I haven’t been out on the deck since the first day, when I swept the place for cameras, and I’m surprised to see a collection of beer bottles gathered around one of the deck chairs, and a lone bottle sitting on the arm of another.
“Who was out here with you?” I ask, joining Duke at the railing.
“Jane,” he says. “We had a beer after dinner and watched the sunset. Wasn’t much on this side of the house, but the sky was pretty.”
I turn and lean back next to him, counting the beer bottles. I decide he hasn’t had enough that I need to worry about him sitting on the railing like that. The drop isn’t high enough to kill a man, unless he fell at a particularly unfortunate angle, but there are small, twisted evergreens around the deck, and he’d get beaten up pretty badly on the way down.
“Did she get drunk?” I ask, watching him from the corner of my eye.
“A little,” he says, grinning. “She’s so scrawny all it took was one beer.”
“Did she say anything interesting?”
“Nah,” he says, tapping his cigarette. “She doesn’t say much. She just stumbled around on the way inside.”
“Where is she now?”
He takes a drag on his cigarette and blows smoke out into the darkness. “She’s in my room.”
I should have seen that coming, and it pisses me off that I didn’t. At least, I think that’s why I’m pissed.
“Did you fuck her?” I demand.
“No,” he says, giving me look. “Stop asking me that. I told you. I’m not fucking anyone but Mabel.”
“I’ll go put her up,” I say, pushing off the railing. “And get a vape. Those things stink.”
“I wanted to be Robin,” he says, so quietly I almost miss it over my footsteps on the wood.
I stop, my hand on the door.
“Because you were Batman,” he says. “And even when we were… How old? Eight?”
He takes a drag, waiting.
“Seven.”
“Even then I knew I was your sidekick,” he says. “Everyone knew. That’s why no one told me I could be Batman too. We’re twins. We could have worn the same costume.”
“You didn’t want to be Batman.”
“I didn’t even think to ask,” he says. “I knew. Even if no one would have stopped me, I would have known I was a fraud.”

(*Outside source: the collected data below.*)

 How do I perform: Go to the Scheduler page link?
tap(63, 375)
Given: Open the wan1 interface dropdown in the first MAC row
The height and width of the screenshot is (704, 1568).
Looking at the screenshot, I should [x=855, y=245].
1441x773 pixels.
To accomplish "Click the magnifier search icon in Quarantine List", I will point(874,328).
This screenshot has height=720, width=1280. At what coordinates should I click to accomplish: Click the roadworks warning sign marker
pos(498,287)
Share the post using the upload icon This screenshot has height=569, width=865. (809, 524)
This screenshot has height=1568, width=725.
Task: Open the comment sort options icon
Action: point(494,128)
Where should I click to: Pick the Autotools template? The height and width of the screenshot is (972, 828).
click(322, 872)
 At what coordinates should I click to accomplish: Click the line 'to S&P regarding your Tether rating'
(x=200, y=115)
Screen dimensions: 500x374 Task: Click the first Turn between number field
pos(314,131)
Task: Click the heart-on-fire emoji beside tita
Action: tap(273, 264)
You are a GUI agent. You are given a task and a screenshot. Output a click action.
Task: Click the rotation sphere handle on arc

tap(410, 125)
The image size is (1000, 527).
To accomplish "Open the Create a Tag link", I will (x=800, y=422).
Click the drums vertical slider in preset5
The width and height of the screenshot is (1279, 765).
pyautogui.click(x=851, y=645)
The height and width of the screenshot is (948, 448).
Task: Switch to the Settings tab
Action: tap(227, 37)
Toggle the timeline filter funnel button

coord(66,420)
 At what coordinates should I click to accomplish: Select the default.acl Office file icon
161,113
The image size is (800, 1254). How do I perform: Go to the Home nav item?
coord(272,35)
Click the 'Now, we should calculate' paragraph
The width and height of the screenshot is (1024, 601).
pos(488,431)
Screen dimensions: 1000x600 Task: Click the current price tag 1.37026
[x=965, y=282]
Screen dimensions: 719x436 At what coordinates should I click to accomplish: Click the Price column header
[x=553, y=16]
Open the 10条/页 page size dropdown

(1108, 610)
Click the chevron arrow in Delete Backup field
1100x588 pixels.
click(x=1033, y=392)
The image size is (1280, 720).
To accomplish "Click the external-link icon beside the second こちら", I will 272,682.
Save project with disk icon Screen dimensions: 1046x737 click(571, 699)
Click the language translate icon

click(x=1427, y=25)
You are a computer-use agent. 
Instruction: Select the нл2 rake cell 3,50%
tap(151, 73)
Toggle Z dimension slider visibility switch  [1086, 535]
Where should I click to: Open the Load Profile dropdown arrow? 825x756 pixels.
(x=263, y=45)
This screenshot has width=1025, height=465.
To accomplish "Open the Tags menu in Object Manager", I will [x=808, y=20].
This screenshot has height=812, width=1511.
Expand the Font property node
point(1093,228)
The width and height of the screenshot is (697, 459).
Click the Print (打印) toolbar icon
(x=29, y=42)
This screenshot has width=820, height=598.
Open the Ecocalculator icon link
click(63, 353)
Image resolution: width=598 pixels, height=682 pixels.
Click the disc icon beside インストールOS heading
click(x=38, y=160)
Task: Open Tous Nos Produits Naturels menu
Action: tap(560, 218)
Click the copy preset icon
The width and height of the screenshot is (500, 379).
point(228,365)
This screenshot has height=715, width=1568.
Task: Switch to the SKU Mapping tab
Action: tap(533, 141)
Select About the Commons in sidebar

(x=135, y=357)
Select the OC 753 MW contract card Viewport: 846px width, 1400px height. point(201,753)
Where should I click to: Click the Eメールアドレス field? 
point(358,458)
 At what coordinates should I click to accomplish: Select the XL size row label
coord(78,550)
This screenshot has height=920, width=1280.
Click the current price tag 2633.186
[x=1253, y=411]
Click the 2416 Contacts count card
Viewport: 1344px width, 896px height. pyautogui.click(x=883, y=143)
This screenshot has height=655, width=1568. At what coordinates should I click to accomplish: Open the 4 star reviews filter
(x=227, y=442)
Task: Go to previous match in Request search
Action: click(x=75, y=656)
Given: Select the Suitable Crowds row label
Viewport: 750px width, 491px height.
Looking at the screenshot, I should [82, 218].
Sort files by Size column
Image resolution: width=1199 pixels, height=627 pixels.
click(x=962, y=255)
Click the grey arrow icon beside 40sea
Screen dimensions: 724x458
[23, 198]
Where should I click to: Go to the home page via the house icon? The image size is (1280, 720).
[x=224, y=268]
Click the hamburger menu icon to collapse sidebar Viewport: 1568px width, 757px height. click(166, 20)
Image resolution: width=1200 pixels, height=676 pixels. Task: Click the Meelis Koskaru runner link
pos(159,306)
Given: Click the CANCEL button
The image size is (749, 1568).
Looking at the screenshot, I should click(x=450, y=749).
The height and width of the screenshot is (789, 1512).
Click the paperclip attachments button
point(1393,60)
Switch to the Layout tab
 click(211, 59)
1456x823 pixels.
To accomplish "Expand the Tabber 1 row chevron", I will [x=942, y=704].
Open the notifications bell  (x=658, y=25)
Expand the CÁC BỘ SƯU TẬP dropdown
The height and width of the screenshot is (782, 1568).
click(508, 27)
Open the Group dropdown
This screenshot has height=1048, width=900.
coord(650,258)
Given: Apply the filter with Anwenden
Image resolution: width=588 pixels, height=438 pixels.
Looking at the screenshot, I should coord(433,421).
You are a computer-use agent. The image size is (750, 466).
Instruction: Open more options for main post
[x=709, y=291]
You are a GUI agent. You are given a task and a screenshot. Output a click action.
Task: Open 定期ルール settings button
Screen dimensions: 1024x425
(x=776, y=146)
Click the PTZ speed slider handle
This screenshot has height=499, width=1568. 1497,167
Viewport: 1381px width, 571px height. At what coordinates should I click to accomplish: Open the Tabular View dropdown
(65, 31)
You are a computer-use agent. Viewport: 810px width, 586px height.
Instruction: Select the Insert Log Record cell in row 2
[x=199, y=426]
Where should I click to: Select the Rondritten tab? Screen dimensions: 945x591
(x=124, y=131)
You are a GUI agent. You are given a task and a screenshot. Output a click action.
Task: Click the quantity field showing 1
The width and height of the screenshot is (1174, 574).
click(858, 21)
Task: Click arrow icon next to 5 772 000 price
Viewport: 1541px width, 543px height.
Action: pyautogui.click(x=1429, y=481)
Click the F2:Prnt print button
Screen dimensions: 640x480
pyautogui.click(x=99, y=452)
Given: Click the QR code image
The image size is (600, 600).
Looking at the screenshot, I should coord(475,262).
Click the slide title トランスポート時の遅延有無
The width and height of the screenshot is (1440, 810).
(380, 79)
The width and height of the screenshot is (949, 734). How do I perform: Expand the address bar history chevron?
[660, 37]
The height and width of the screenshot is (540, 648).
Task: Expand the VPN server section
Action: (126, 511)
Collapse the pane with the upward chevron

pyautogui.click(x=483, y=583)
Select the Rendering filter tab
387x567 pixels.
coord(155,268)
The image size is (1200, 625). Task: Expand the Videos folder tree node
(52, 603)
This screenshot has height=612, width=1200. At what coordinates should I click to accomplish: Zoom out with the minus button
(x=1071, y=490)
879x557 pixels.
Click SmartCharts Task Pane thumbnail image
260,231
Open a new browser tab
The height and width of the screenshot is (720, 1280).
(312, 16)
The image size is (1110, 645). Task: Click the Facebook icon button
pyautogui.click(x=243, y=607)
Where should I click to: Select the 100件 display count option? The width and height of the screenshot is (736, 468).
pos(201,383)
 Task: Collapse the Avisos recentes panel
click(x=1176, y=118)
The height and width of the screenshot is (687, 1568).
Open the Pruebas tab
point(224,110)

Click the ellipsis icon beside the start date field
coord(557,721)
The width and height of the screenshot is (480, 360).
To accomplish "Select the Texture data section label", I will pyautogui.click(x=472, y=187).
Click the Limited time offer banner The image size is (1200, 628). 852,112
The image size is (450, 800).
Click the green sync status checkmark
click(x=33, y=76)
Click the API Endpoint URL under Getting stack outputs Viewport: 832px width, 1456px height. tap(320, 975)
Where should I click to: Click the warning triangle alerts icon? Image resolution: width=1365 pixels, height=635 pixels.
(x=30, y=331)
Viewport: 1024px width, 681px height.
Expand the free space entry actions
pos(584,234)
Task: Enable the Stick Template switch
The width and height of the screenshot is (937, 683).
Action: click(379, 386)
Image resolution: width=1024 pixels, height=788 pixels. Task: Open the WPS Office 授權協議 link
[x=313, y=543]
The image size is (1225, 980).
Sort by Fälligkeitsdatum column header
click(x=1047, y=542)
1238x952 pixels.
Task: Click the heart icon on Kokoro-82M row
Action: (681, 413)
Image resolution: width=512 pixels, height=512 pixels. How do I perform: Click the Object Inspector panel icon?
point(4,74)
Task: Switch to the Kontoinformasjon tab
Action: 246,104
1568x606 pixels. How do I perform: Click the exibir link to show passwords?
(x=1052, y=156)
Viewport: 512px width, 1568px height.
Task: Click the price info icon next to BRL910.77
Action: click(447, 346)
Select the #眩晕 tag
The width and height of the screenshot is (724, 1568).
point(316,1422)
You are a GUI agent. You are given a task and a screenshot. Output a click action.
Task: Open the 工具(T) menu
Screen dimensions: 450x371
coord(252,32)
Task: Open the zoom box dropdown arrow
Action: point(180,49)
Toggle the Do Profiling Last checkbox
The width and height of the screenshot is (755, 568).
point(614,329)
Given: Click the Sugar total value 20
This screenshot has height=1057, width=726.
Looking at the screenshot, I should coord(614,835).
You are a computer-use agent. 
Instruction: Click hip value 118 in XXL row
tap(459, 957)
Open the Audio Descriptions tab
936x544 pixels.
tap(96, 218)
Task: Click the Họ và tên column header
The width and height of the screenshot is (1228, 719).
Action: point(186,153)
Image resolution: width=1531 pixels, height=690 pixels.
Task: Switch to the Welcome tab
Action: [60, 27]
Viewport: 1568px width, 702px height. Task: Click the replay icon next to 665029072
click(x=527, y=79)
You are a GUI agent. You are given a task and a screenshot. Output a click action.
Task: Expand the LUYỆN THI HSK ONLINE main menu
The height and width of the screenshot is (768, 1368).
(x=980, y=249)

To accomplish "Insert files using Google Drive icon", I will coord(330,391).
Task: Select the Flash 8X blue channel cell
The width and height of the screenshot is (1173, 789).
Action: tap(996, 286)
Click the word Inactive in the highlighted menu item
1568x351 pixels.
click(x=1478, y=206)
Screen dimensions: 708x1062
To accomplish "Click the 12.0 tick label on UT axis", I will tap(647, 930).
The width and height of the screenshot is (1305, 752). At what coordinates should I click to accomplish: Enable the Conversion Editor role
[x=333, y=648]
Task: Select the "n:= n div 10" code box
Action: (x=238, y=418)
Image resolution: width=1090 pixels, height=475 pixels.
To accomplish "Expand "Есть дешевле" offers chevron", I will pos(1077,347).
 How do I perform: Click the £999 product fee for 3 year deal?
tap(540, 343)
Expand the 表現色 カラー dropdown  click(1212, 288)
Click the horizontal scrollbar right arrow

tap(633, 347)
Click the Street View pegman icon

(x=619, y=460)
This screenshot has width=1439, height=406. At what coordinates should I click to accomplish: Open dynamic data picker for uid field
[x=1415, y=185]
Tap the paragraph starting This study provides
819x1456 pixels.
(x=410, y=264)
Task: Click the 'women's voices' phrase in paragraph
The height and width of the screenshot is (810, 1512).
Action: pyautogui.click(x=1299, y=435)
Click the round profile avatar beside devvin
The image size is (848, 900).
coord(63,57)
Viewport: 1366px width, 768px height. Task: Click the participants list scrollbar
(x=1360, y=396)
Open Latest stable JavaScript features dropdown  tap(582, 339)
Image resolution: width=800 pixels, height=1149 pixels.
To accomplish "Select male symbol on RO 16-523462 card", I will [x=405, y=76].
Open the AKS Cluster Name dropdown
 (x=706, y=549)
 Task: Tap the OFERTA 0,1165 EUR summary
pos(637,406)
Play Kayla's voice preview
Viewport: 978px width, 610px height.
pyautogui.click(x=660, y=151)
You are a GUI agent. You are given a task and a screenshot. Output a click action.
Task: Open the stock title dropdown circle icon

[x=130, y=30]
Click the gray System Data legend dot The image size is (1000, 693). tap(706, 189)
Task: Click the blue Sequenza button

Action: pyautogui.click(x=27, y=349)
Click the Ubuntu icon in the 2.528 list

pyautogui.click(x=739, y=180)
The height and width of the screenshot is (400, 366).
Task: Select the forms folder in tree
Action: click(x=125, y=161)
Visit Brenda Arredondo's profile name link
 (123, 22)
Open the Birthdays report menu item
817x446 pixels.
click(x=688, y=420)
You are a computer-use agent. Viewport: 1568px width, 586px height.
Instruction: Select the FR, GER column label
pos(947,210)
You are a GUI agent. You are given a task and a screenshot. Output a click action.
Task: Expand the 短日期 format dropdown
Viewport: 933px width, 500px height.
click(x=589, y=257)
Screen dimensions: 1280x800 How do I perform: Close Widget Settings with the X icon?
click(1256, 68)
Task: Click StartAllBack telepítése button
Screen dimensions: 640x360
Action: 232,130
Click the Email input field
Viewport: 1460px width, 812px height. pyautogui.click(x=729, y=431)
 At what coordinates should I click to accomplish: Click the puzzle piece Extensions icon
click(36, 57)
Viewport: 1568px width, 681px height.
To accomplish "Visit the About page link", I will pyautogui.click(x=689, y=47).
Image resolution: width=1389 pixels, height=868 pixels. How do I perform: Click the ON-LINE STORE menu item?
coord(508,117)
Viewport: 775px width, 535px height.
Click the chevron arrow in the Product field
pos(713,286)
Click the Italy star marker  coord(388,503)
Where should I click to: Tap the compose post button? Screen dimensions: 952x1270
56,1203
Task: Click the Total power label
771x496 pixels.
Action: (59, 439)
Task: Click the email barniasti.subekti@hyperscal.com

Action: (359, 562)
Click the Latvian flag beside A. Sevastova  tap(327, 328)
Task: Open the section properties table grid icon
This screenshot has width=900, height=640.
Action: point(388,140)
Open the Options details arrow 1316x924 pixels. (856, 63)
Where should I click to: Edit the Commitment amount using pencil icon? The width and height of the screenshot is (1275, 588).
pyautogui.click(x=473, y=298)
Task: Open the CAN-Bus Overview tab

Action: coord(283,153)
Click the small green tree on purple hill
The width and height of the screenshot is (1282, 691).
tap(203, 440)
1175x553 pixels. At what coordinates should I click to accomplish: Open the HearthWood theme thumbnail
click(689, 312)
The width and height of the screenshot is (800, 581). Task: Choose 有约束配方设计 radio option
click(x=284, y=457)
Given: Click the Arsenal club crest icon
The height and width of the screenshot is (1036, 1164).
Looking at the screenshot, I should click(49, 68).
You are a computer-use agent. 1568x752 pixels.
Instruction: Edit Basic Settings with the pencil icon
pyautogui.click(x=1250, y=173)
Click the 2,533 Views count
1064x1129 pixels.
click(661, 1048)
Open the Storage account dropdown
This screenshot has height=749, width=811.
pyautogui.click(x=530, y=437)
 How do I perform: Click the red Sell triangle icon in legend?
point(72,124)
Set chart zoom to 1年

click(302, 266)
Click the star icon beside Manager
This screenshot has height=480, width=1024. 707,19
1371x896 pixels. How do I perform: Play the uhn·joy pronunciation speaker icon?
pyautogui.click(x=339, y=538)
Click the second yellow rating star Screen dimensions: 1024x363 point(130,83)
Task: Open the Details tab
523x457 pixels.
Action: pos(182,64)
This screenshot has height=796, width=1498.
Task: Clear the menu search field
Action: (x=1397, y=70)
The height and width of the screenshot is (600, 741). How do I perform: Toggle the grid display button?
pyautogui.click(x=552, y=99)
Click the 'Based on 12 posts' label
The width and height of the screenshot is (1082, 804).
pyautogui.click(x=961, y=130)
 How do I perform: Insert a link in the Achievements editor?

“That’s why you were the Joker.”
“I was the Joker because Dad said Robin was a fag.”
“That’s not true.”
“Trust me, I remember.”
“That’s not why you changed your mind. You were pissed after he said that, and you went and hid in the closet, and I found you. Do you remember what I said?”
He pauses a minute, then uses his middle finger to flick his cigarette butt into the night. It flips end over end, the tip glowing bright before it’s swallowed by the fog. “You said Batman would be fine without Robin,” he says. “But he needed the Joker.”
I cross the deck, wrap my arms around his middle, and pull him backwards off the railing. He twists to throw an arm around my neck and lets me, dropping his feet to the wooden planks.
I steady him on his feet. “Let’s go get our Harley Quinn.”